After laying out my bullish thesis on Changyou.com (NASDAQ:CYOU) in late March, I decided to do some homework on Sohu.com (NASDAQ:SOHU), Changyou's parent company. As many are already aware, there has been an unprecedented wave of management led buyouts of U.S. listed Chinese companies over the last few years. According to a whitepaper by Heng Ren Partners, 38 Chinese companies have announced their intentions to privatize since 2015 and I believe SOHU will follow in their footsteps sometime in 2016. In fact, the company's CEO, Charles Zhang, has already made his intentions pretty clear in December 2015 when he announced that he would invest $600M in the company via common stock and convertible debt.
So why is Mr. Zhang purchasing common stock in SOHU instead of just announcing a buyout proposal as other U.S. listed Chinese firms did? The answer is actually pretty interesting. Most U.S. listed Chinese companies have dual class share structures where management has the majority of voting control even without owning a majority of the outstanding stock. Companies like Shanda Games (NASDAQ:GAME), Perfect World (NASDAQ:PWRD) and QIHOO 360 (NYSE:QIHU) for example all had/have dual-class share structures where insiders have significantly more voting rights than U.S. shareholders. This allows insiders the ability to control the outcome of every election, which is why buyout premiums for these companies are typically on the low end. SOHU does not have a dual-class share structure and Mr. Zhang only owns ~22% of the company, so he cannot guarantee a successful buyout proposal, which is why we haven't seen one yet. The move by Mr. Zhang to invest $600M into the company is clearly a precursor to a full buyout proposal as the $600M investment would put his ownership stake at a bit over 50%, allowing him to effectively guarantee the outcome of any shareholder vote. I'm not the only one who figured this out. Take a look at what Chinese media has been reporting (Google translated, so excuse the poor grammar):
Sohu former executive Wang Yang (pseudonym) directly to Sina science and technology, said: "This is probably a prelude to privatization." The offer, once implemented, will use $ 600 million. Charles Zhang - Sohu repurchased 30% of stocks and bonds. Zhang is now coupled with a 22% stake held by Charles Zhang, and Sohu shares exceed majority. After obtaining control over the privatization Sohu has become the logical thing.

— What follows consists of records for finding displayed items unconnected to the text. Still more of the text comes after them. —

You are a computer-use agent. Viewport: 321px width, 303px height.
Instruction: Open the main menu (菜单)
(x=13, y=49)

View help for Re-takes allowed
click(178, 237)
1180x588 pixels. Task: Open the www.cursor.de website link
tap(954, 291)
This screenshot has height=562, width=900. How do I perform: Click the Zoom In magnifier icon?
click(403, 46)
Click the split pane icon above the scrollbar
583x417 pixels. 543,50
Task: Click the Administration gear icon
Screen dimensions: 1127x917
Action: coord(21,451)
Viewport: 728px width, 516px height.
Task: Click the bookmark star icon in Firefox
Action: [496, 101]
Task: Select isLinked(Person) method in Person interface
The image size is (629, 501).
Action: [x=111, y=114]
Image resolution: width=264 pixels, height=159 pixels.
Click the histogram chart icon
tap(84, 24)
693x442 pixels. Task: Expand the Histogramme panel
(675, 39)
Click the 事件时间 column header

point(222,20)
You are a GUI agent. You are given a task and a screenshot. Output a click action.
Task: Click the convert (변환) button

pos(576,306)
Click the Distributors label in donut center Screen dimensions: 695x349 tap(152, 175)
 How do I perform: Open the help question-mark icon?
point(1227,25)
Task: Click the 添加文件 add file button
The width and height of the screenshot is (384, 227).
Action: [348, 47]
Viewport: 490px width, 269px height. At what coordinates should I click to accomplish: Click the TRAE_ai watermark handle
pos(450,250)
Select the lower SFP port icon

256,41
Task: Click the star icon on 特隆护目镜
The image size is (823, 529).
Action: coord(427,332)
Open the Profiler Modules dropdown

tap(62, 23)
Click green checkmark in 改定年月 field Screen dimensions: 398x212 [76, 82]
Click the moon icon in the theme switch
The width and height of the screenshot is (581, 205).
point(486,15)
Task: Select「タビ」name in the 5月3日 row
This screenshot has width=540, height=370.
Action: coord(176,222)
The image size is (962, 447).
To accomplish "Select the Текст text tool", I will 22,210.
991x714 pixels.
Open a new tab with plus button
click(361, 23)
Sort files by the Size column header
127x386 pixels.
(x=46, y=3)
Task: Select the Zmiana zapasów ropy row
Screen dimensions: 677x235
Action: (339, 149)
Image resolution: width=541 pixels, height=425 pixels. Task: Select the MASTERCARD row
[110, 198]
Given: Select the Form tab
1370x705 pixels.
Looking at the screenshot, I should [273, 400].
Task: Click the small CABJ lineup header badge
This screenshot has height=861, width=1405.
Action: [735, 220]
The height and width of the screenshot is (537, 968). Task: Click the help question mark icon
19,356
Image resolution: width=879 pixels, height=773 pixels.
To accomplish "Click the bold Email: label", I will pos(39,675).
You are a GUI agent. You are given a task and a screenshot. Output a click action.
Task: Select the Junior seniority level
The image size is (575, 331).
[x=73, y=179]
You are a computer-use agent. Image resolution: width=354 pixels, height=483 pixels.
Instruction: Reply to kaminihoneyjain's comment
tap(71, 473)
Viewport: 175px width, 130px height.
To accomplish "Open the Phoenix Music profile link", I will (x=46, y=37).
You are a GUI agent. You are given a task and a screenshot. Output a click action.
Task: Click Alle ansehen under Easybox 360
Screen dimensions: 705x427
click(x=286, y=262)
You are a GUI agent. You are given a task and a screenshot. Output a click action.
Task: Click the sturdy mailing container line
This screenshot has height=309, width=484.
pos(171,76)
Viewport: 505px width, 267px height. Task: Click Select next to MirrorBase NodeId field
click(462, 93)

Based on the above, it seems pretty clear what the plan is. Once Charles Zhang controls over 50% of the outstanding shares, a buyout proposal should follow. There's no other reason for the $600M share sale to Mr. Zhang as the company is already cash rich with $1.245B in cash and another $800M in other current assets. Chinese media also reported that Mr. Zhang has long criticized Wall Street for undervaluing his company back when privatization rumors first appeared in 2013. Forbes covered the story as well. When an analyst asked Mr. Zhang about his $600M equity investment during the company's Q4 2015 earnings call, Mr. Zhang made no comment. If the company was looking to raise cash to use for acquisitions or other corporate purposes, the company would have disclosed their intentions in the earnings call, but they didn't.
Even if there is no imminent privatization, SOHU is incredibly cheap (~$1.9B market cap). Tencent (OTCPK:TCEHY) purchased 36.5% of SOHU's search engine Sogou for $448M, valuing that business at $1.227B. The company's stake in Changyou (68%) is worth ~$680M based on the subsidiary's net cash and real estate holdings alone. Let's not forget the business generated nearly $200M in net income in 2015 and is expected to continue throwing off cash. The market isn't assigning much value to Changyou though, but even on market cap valuation, the stake is worth the same ~$680M. SOHU also has real estate assets which are held on the books at cost but have since doubled in value. In 2007 the company purchased an office building in Beijing for $35.3 million and a second office building in 2009 for $162 million. Both properties are near the city center and are prime real estate. As seen in the graphic below, these properties have doubled in value, which would translate to ~$200M in hidden value not reflected on the balance sheet.
Sohu is a unique opportunity among U.S.-listed Chinese companies because investors can buy in before a buyout proposal is announced. As with any investment though, there's no such thing as a sure thing. It's possible that the $600M equity investment by the CEO isn't a precursor to a privatization bid, but even in this scenario, investors would be left holding shares in a relatively conservative internet company with excellent assets operating in a booming internet industry in China (search, gaming and video).
Disclosure: I am/we are long SOHU, CYOU.
I wrote this article myself, and it expresses my own opinions. I am not receiving compensation for it (other than from Seeking Alpha). I have no business relationship with any company whose stock is mentioned in this article.